### SHORT TASK
Copy the data word for word, starting at the very beginning and stopping after the line that contains "tap(344, 159)". Leave the pictures out of your copy.

### EXERCISE DATA
┌────────

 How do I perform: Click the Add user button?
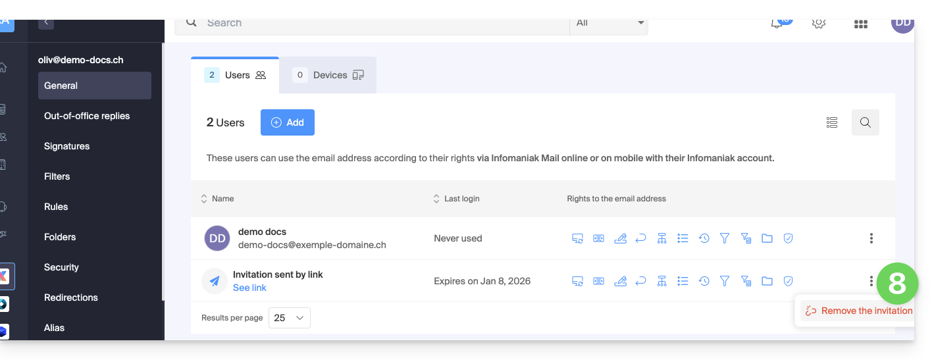pyautogui.click(x=288, y=122)
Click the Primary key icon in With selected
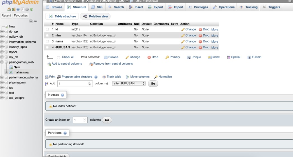This screenshot has height=157, width=293. [x=167, y=57]
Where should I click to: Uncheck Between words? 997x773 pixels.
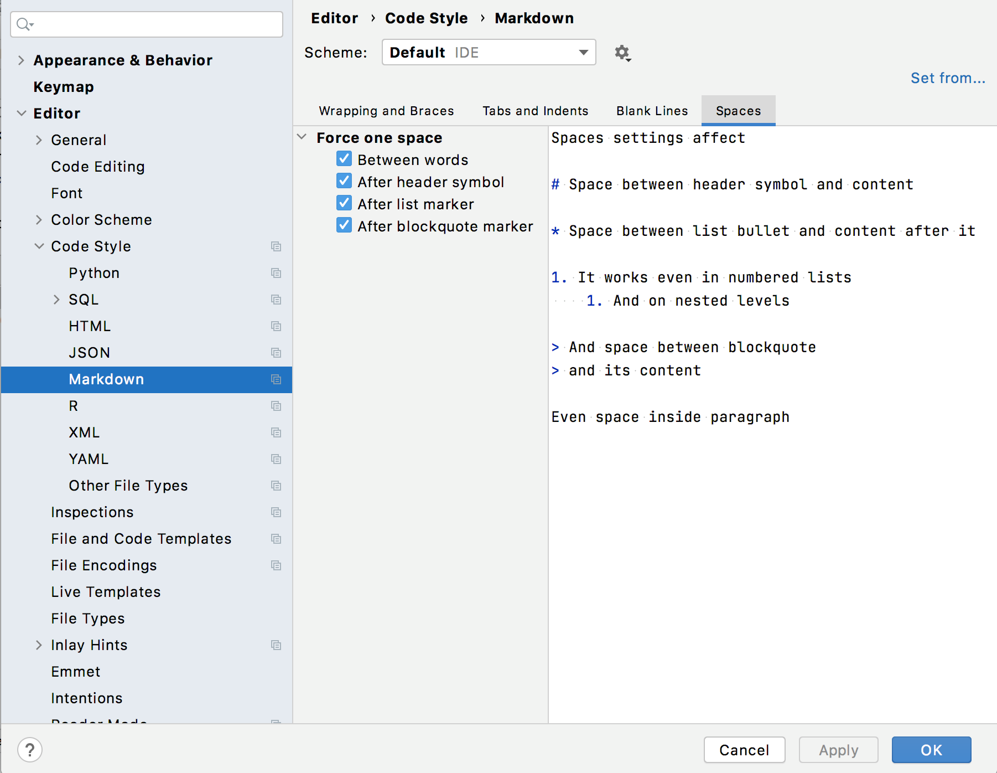tap(344, 159)
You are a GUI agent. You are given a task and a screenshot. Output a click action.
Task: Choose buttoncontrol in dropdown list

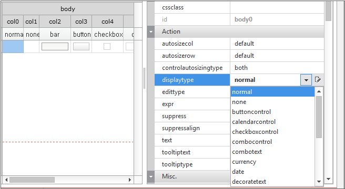[x=251, y=112]
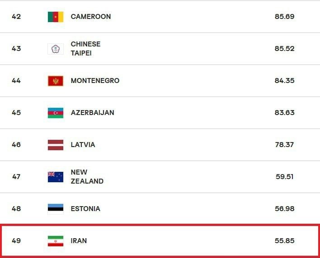Click the Latvia flag icon
Image resolution: width=320 pixels, height=258 pixels.
click(56, 145)
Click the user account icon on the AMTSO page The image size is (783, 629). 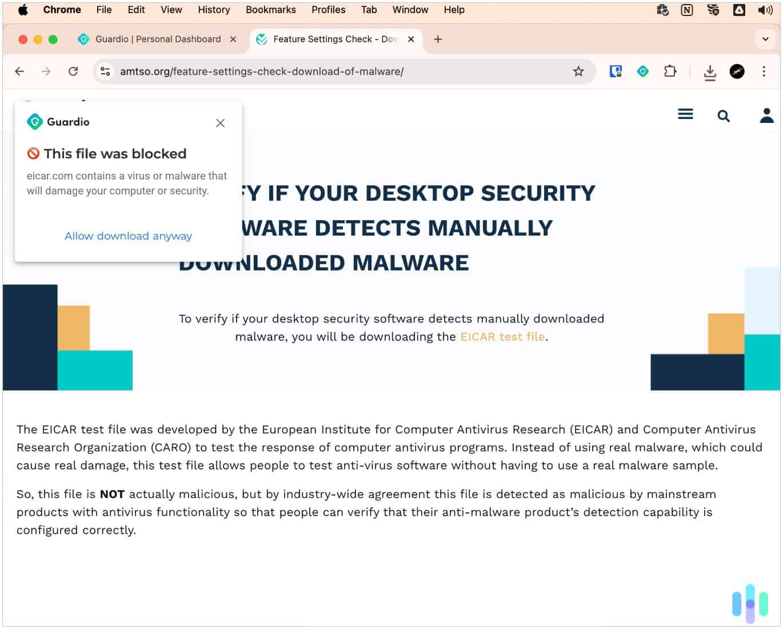pos(766,116)
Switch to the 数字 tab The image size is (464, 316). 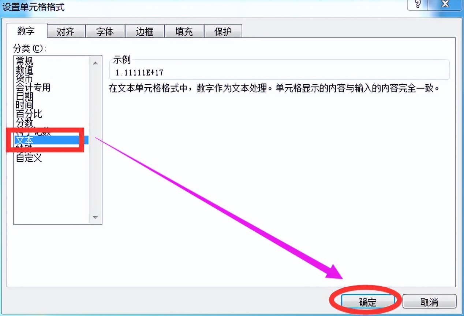[x=26, y=31]
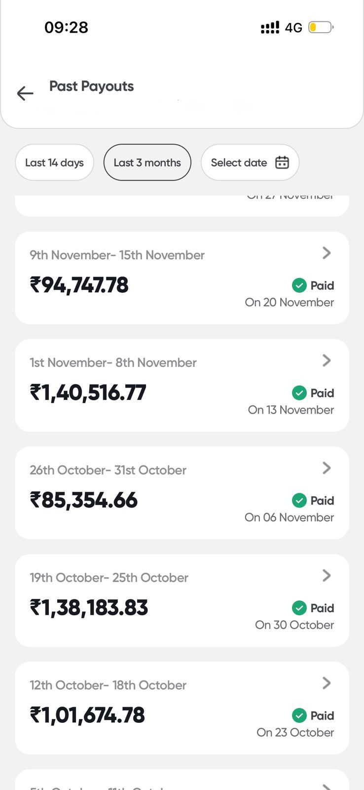
Task: View the ₹1,38,183.83 payout amount
Action: (89, 608)
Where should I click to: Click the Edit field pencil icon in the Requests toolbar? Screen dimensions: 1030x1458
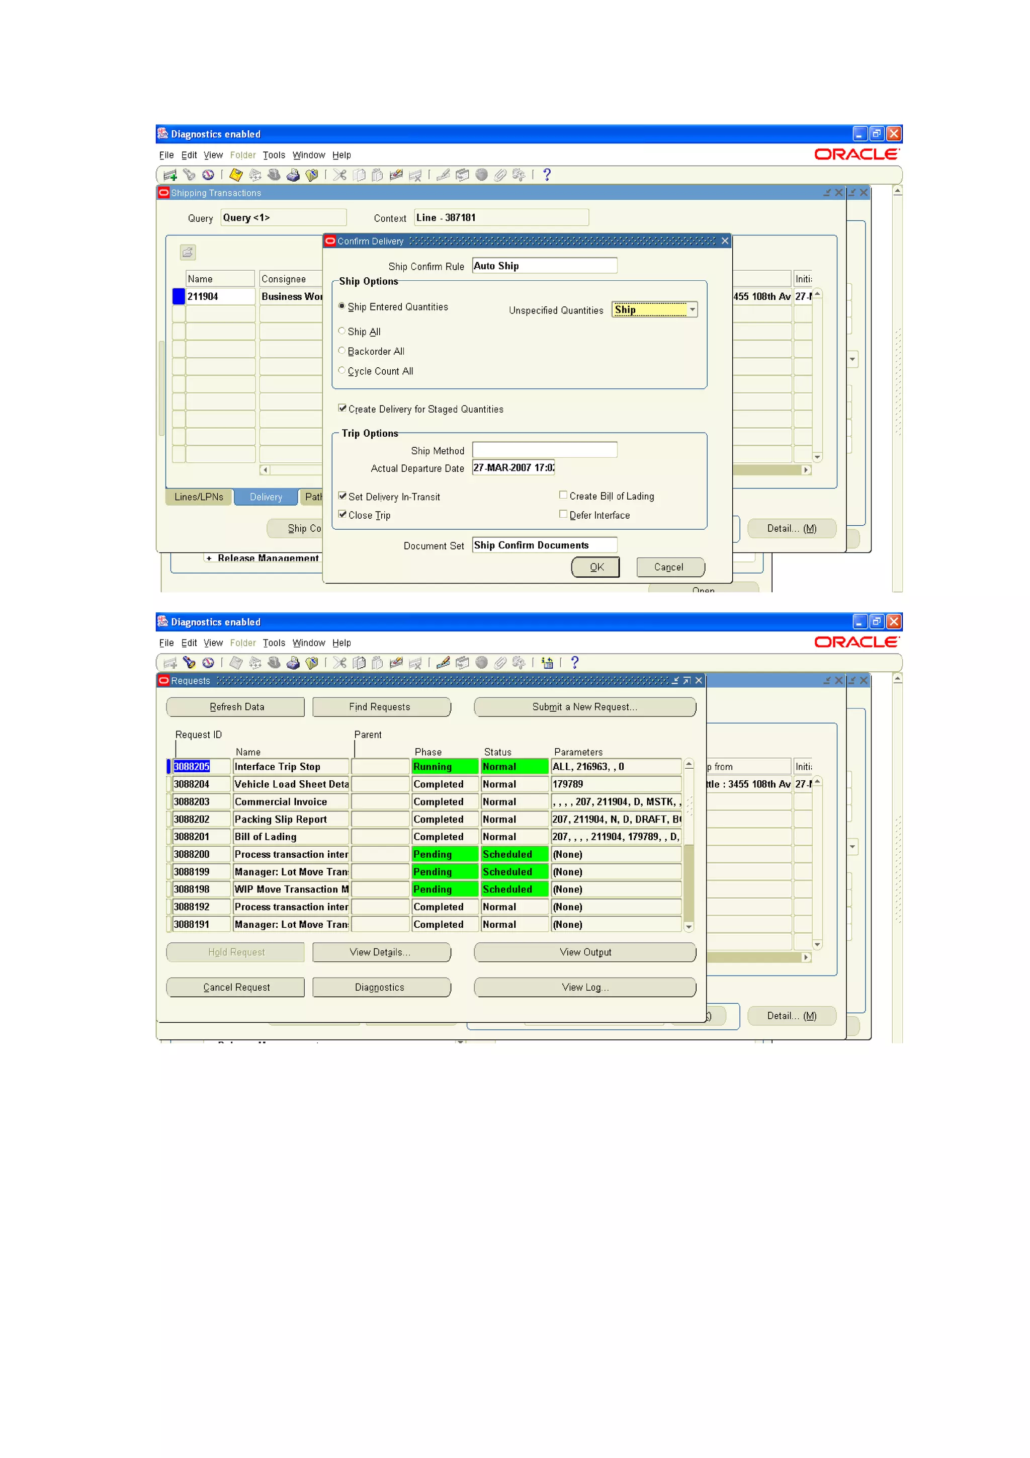[444, 662]
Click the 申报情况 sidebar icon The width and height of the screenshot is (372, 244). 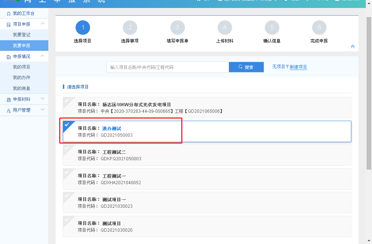pos(9,57)
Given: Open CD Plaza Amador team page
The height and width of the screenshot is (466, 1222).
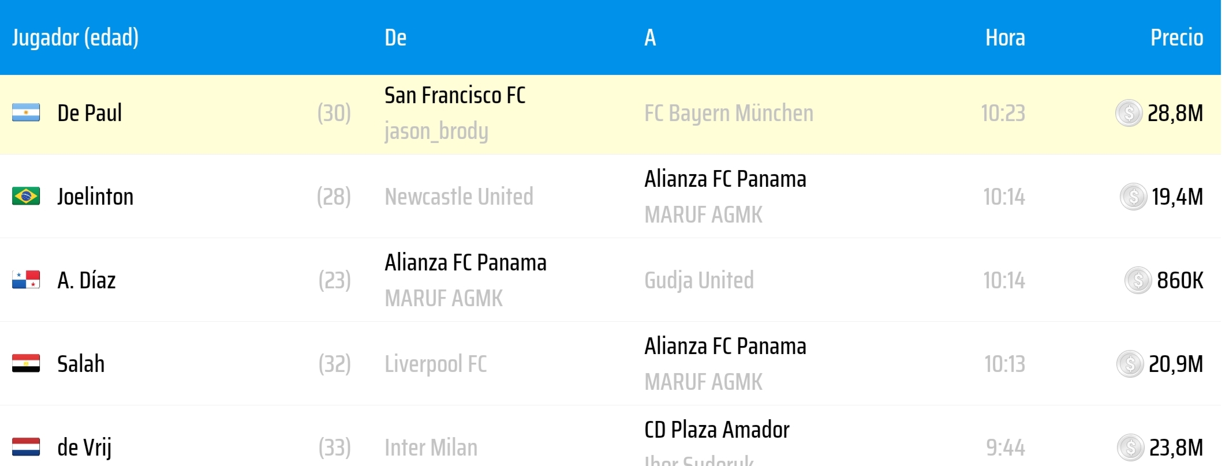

└────────

### TASK RESULT
 How do I perform: Click the Add user button?
pyautogui.click(x=288, y=122)
Click the Primary key icon in With selected
This screenshot has height=157, width=293. [x=167, y=57]
Where should I click to: Uncheck Between words? 997x773 pixels.
tap(344, 159)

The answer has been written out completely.